Recorded information START
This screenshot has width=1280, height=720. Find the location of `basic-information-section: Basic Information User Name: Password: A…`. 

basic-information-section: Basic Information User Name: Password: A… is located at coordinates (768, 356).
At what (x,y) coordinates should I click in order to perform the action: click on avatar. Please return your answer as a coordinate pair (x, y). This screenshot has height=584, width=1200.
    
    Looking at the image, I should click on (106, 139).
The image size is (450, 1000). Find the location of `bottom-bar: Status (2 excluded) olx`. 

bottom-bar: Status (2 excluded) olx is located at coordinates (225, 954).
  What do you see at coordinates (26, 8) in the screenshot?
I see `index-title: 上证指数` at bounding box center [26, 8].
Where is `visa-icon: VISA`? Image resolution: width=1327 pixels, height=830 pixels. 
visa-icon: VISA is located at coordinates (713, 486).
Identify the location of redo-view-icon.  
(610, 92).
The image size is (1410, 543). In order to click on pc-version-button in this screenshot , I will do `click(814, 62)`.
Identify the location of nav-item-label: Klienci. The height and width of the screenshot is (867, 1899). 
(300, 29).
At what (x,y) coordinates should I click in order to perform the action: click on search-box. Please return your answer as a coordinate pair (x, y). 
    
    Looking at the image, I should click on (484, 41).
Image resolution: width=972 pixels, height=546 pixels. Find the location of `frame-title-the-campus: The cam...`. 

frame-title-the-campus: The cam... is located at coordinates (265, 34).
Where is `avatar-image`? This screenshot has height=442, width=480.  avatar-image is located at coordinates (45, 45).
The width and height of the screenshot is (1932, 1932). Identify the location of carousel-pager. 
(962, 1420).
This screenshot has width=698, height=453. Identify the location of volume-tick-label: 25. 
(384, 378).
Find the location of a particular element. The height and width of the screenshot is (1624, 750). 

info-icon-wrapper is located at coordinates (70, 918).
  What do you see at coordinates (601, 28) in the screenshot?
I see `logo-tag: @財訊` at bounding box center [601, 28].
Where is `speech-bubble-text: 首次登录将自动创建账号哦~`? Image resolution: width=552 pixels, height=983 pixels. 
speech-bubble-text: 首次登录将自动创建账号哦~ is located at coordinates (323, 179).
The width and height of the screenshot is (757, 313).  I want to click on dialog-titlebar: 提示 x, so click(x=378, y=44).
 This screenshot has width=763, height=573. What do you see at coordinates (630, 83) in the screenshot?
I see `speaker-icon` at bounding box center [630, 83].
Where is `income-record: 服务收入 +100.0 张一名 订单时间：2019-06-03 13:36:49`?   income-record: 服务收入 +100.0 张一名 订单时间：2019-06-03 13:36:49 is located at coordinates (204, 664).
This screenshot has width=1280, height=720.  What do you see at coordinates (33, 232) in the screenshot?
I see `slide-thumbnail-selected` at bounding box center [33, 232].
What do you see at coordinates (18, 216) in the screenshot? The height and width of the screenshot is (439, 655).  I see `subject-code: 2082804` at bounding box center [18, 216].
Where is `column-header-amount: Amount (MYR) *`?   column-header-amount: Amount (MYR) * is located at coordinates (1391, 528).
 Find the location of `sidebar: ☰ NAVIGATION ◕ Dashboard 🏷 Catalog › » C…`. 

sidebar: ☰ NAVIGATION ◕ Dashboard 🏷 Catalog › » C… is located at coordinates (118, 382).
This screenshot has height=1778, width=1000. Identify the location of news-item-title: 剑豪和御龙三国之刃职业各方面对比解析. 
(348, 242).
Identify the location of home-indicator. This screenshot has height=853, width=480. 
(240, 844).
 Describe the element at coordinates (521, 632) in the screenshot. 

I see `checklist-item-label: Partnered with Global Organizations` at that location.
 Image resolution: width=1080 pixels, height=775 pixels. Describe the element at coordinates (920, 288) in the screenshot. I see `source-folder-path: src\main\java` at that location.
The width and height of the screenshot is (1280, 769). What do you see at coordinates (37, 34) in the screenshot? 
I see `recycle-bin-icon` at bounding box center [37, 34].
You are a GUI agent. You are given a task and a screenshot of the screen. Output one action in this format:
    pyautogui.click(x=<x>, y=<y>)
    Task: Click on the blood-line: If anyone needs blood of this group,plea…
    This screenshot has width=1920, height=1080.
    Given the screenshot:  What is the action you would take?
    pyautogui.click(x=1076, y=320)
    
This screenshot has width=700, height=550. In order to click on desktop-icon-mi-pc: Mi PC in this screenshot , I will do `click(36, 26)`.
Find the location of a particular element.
Recorded information END
Rewrite the entries above, changing "Identify the location of" to "Give the position of" wherever it occurs and leaving everything else untouched.

Task response:
This screenshot has width=1280, height=720. Find the location of `basic-information-section: Basic Information User Name: Password: A…`. 

basic-information-section: Basic Information User Name: Password: A… is located at coordinates (768, 356).
At what (x,y) coordinates should I click in order to perform the action: click on avatar. Please return your answer as a coordinate pair (x, y). This screenshot has height=584, width=1200.
    
    Looking at the image, I should click on (106, 139).
The image size is (450, 1000). Find the location of `bottom-bar: Status (2 excluded) olx`. 

bottom-bar: Status (2 excluded) olx is located at coordinates (225, 954).
  What do you see at coordinates (26, 8) in the screenshot?
I see `index-title: 上证指数` at bounding box center [26, 8].
Where is `visa-icon: VISA`? Image resolution: width=1327 pixels, height=830 pixels. 
visa-icon: VISA is located at coordinates (713, 486).
Give the position of redo-view-icon.  
(610, 92).
The image size is (1410, 543). In order to click on pc-version-button in this screenshot , I will do `click(814, 62)`.
Give the position of nav-item-label: Klienci. The height and width of the screenshot is (867, 1899). 
(300, 29).
At what (x,y) coordinates should I click in order to perform the action: click on search-box. Please return your answer as a coordinate pair (x, y). 
    
    Looking at the image, I should click on (484, 41).
Image resolution: width=972 pixels, height=546 pixels. Find the location of `frame-title-the-campus: The cam...`. 

frame-title-the-campus: The cam... is located at coordinates (265, 34).
Where is `avatar-image`? This screenshot has height=442, width=480.  avatar-image is located at coordinates (45, 45).
The width and height of the screenshot is (1932, 1932). Give the position of carousel-pager. 
(962, 1420).
This screenshot has width=698, height=453. Give the position of volume-tick-label: 25. 
(384, 378).
Find the location of a particular element. The height and width of the screenshot is (1624, 750). 

info-icon-wrapper is located at coordinates (70, 918).
  What do you see at coordinates (601, 28) in the screenshot?
I see `logo-tag: @財訊` at bounding box center [601, 28].
Where is `speech-bubble-text: 首次登录将自动创建账号哦~`? Image resolution: width=552 pixels, height=983 pixels. 
speech-bubble-text: 首次登录将自动创建账号哦~ is located at coordinates (323, 179).
The width and height of the screenshot is (757, 313).  I want to click on dialog-titlebar: 提示 x, so click(x=378, y=44).
 This screenshot has width=763, height=573. What do you see at coordinates (630, 83) in the screenshot?
I see `speaker-icon` at bounding box center [630, 83].
Where is `income-record: 服务收入 +100.0 张一名 订单时间：2019-06-03 13:36:49`?   income-record: 服务收入 +100.0 张一名 订单时间：2019-06-03 13:36:49 is located at coordinates (204, 664).
This screenshot has width=1280, height=720.  What do you see at coordinates (33, 232) in the screenshot?
I see `slide-thumbnail-selected` at bounding box center [33, 232].
What do you see at coordinates (18, 216) in the screenshot? The height and width of the screenshot is (439, 655).  I see `subject-code: 2082804` at bounding box center [18, 216].
Where is `column-header-amount: Amount (MYR) *`?   column-header-amount: Amount (MYR) * is located at coordinates (1391, 528).
 Find the location of `sidebar: ☰ NAVIGATION ◕ Dashboard 🏷 Catalog › » C…`. 

sidebar: ☰ NAVIGATION ◕ Dashboard 🏷 Catalog › » C… is located at coordinates (118, 382).
This screenshot has height=1778, width=1000. Give the position of news-item-title: 剑豪和御龙三国之刃职业各方面对比解析. 
(348, 242).
Give the position of home-indicator. This screenshot has height=853, width=480. 
(240, 844).
 Describe the element at coordinates (521, 632) in the screenshot. 

I see `checklist-item-label: Partnered with Global Organizations` at that location.
 Image resolution: width=1080 pixels, height=775 pixels. Describe the element at coordinates (920, 288) in the screenshot. I see `source-folder-path: src\main\java` at that location.
The width and height of the screenshot is (1280, 769). What do you see at coordinates (37, 34) in the screenshot? 
I see `recycle-bin-icon` at bounding box center [37, 34].
You are a GUI agent. You are given a task and a screenshot of the screen. Output one action in this format:
    pyautogui.click(x=<x>, y=<y>)
    Task: Click on the blood-line: If anyone needs blood of this group,plea…
    This screenshot has width=1920, height=1080.
    Given the screenshot:  What is the action you would take?
    pyautogui.click(x=1076, y=320)
    
This screenshot has width=700, height=550. In order to click on desktop-icon-mi-pc: Mi PC in this screenshot , I will do `click(36, 26)`.
Find the location of a particular element.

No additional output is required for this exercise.